**Excerpt**

________________

Wander around sorabji.com:
January 31, 2000
mark thomas
I have been writing the URL for this website on dollar bills lately. I have written it onto several dozen bills. I wonder if anyone will ever type in this URL and get to this website having seen it on a dollar.

I wrote it on a couple of fifties this weekend.

I have done this off and on for a long time. For a while I was leaving scraps of paper with this website's hand-written URL in library books at the Donnell library in midtown, and at the Lincoln Center public library. I left dollar bills with this website's URL written on them in some of those library books. I have done this since 1994, though never in a very systematic or consistent way.

Maybe I will get a rubber stamp and ink pad made so that it is not so much work to write the whole thing out. I have such a hard time writing the letter J so that it looks like an actual J, and writing on money is a hassle anyway. I also have a tough time writing the letter W so that it does not look breasts or a butt.

After the rubber stamp I could develop a line of coffee mugs, bumper stickers, post cards, and other www.sorabji.com detritus.


I used to have a collection of money that had stuff written on it. I called that stack of mostly ones and fives "Stuff that people write on money." Some of the writing was actually interesting. Shopping lists and phone numbers. A ten-dollar bill I remember best had " ... AND MONEY COMETH..." written across the front in pitiful, drunk-looking handwriting.

The pile of bills accumulated into a fair amount of money, and there came a day when I needed to buy groceries, so I scanned most of those bills, intending to put the pictures up on some website somewhere. I spent the bills. But all the scans were lost when my computer crapped out once and for all last month. The scans may still be in there on the D: drive, but I don't have the time or energy to do combat with a recalcitrant computer any more, so I just bought a new computer and decided to forget about it.

I used to have a lot of the lore about paper money memorized. Maybe I still do. Let's see...
The $100,000, with Woodrow Wilson's face, is the largest U.S. bill ever made and is not used in general circulation. I think the same is true of the $1,000; $5,000; and $10,000 bills.
Benjamin Franklin is the only non-president pictured on publicly used paper currency (Salmon P. Chase is on the $10,000 bill).
In grade school I started a long conversation with the others about the back of the $2 bill. It depicts the signing of the Declaration of Independence, but there appears to be an African-American in the galley, and after some research we concluded that only whites were actually present at the signing (our research may have been faulty - this was the 4th or 5th grade). I think we concluded that the skin color of the person in that picture was not clearly determinable.

________________

**Given material**
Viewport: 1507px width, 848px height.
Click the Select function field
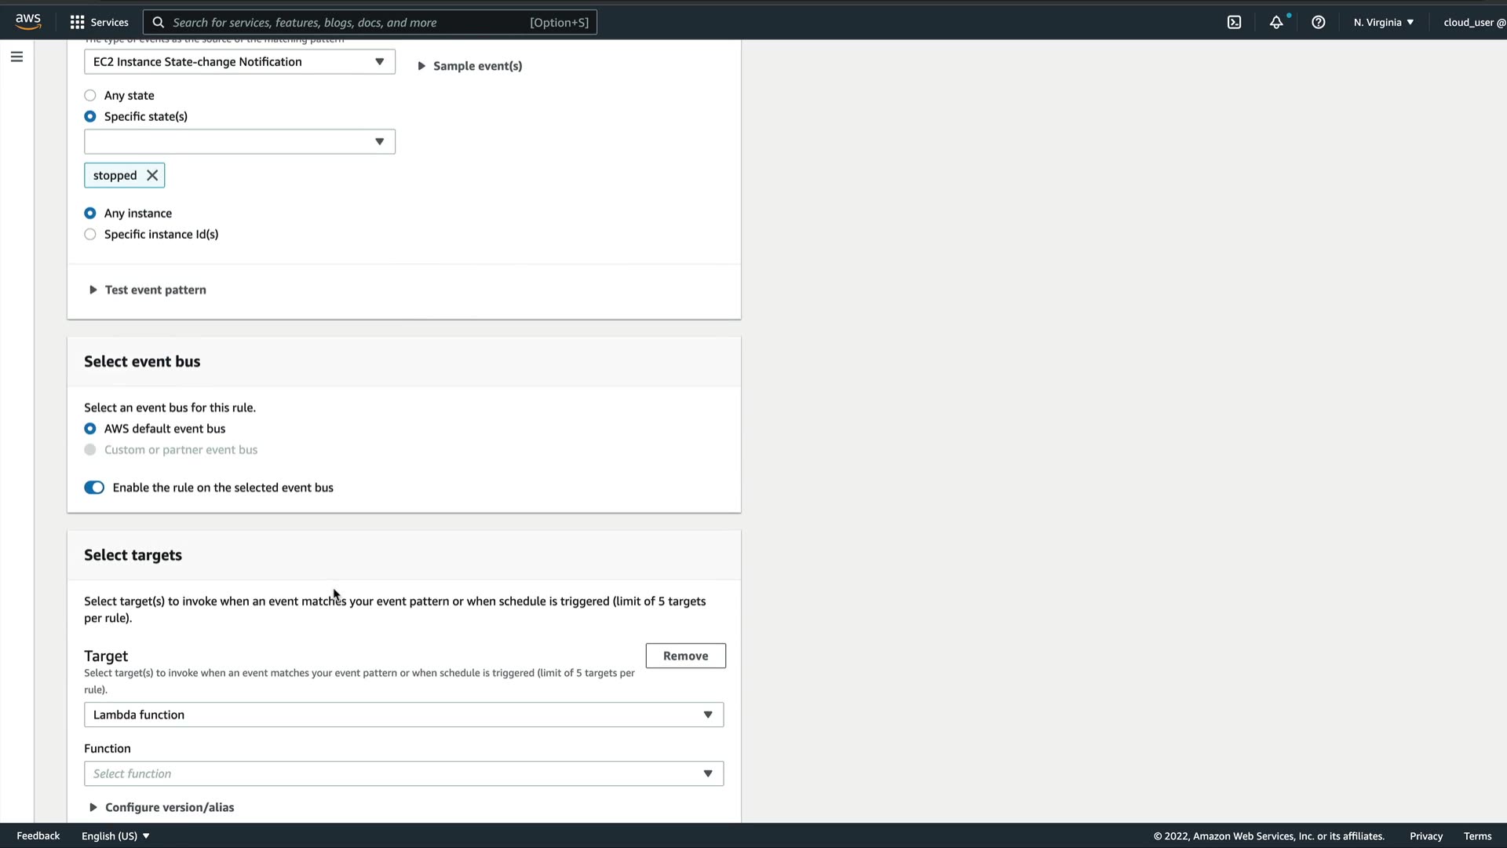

________________

**Written task A**
Rewrite the paragraph of the post that begins "I have done this off and on" as a shorter version that keeps its main facts.
**Written task B**
Repeat the post starting at "The $100,000, with" and ending at "and $10,000 bills.", swapping "general circulation" for "everyday use".
The material has no connection to the post.

**Task solution A**
Since 1994, though never systematically, the writer has left this website's hand-written URL on scraps of paper and on dollar bills tucked into library books at the Donnell library in midtown and the Lincoln Center public library.

**Task solution B**
The $100,000, with Woodrow Wilson's face, is the largest U.S. bill ever made and is not used in everyday use. I think the same is true of the $1,000; $5,000; and $10,000 bills.